ブラジル政府は、離婚した夫婦のペットについて共同親権を認める新法を導入した。BBCによると、この法律はブラジル議会で可決されたもので、ペットが家庭の不可欠な存在として認知される流れを反映している。

ペット共同親権に関する新法

この法律により、離婚した夫婦がペットの共同親権について合意できなかった場合、裁判所が共同親権の決定とペットの維持費の公平な分担を裁定できるようになった。

現在、ブラジルには約1億6000万匹のペットがおり、ペット関連協会「インスティトゥト・ペト・ブラジル」は、この法律の導入が重要な意味を持つと強調している。ただし、この法律が適用されるためには、ペットが夫婦とともに過ごした時間が全体の大部分である必要がある。

一方で、過去に犯罪歴がある場合や、家庭内暴力の歴史やリスクがある場合には共同親権が認められない。この法律は、裁判所におけるペットの共同親権に関する訴訟が増加している現状に対応するものである。

社会変化とペットとの関係

法律案の説明資料によると、この法律は近年のブラジル社会の変化に応じたものであり、子供の数が少ない夫婦はペットとより密接な関係を築く傾向があり、ペットを家族の一員として扱っていることが多い。

一方、イギリスでは犬は車や家のように「無生命の物」とみなされており、ペットの共同親権を巡る裁判では所有者が誰かを判断する必要がある。
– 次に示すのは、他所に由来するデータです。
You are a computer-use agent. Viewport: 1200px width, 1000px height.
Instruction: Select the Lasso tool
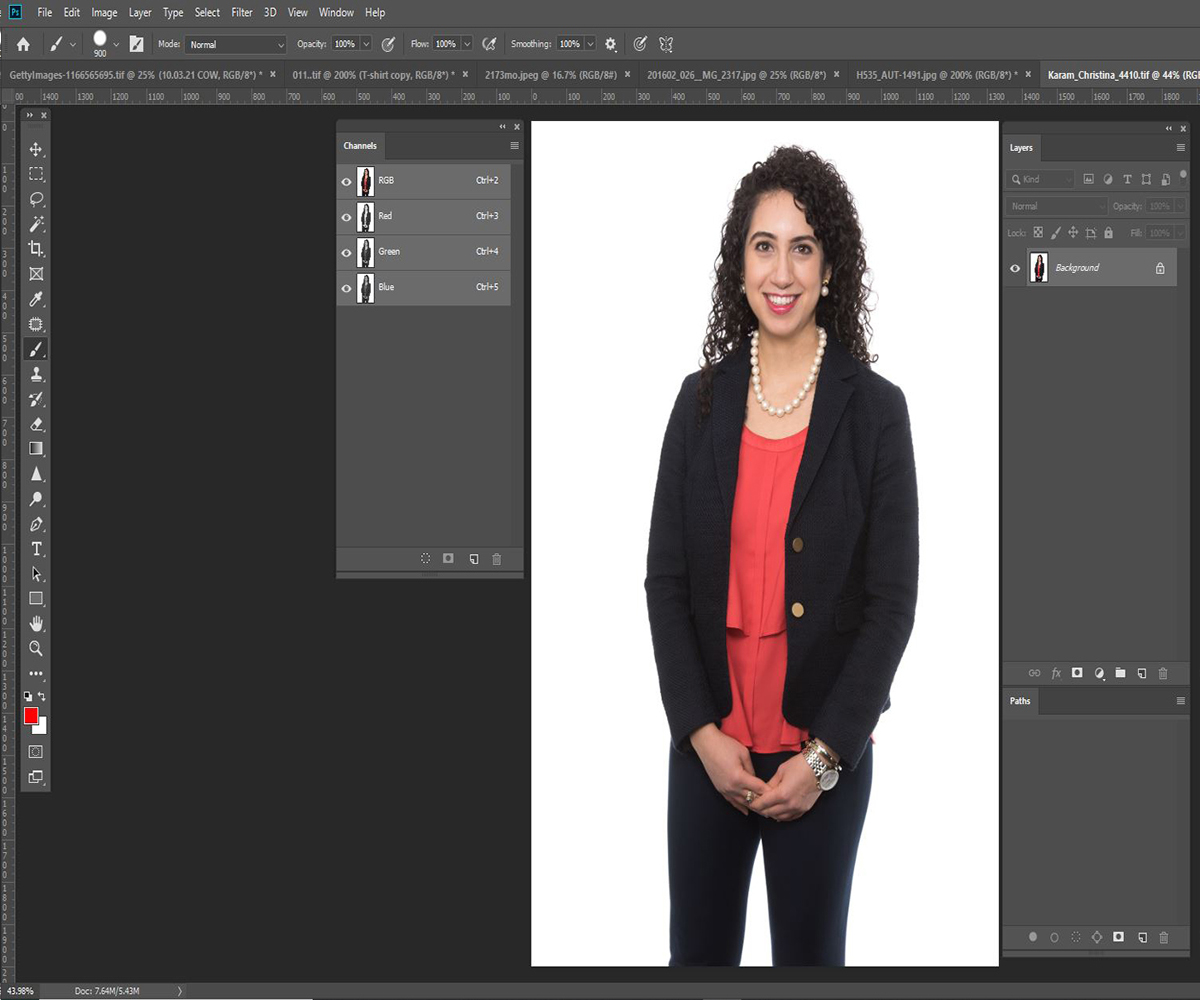click(36, 199)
この法的立場はブラジルの新法と大きく異なる。

2014年、フランスはペットを「感情を持つ生き物」として再分類し、離婚時の共同親権を巡る訴訟を可能にした。この変更は、ペットの法的地位に対する認識の変化を示している。

一方、オーストラリアでは現在、ペットの離婚後の生活に関する具体的な法律は存在せず、各国の取り組みの多様性を示している。

世界のペット共同親権の動向

最近のペット共同親権の判例は2021年のスペインで起きた。マドリードの裁判所は、離婚した夫婦がペットの居住先を巡って裁判を起こしたケースで、犬の「パンダ」というペットの共同親権を認めた。

この判例では、両当事者が「共同の責任者」であり、「共に世話をしている」と判断された。

ブラジルの新法は、ペットが人間の生活において感情的・社会的な重要性を持つことを認識する国際的なトレンドの一環である。この法律は、法的空白を埋めるだけでなく、人間とペットの関係の進化を反映している。

ブラジルがこの新しい法的枠組みを導入することで、他の国々にも同様の取り組みを検討するきっかけとなる可能性がある。この法律は、ペットが家族構造に与える影響や、ペットの社会的役割を法的に認める必要性を強調している。

今後、ブラジルで離婚する夫婦は、ペットの共同親権に関する問題を裁判所を通じて解決できるようになる。これにより、双方の利益が公平かつ合理的に考慮される見込みである。この発展は、世界中でペットの法的地位に関する将来的な議論に影響を与えると予想されている。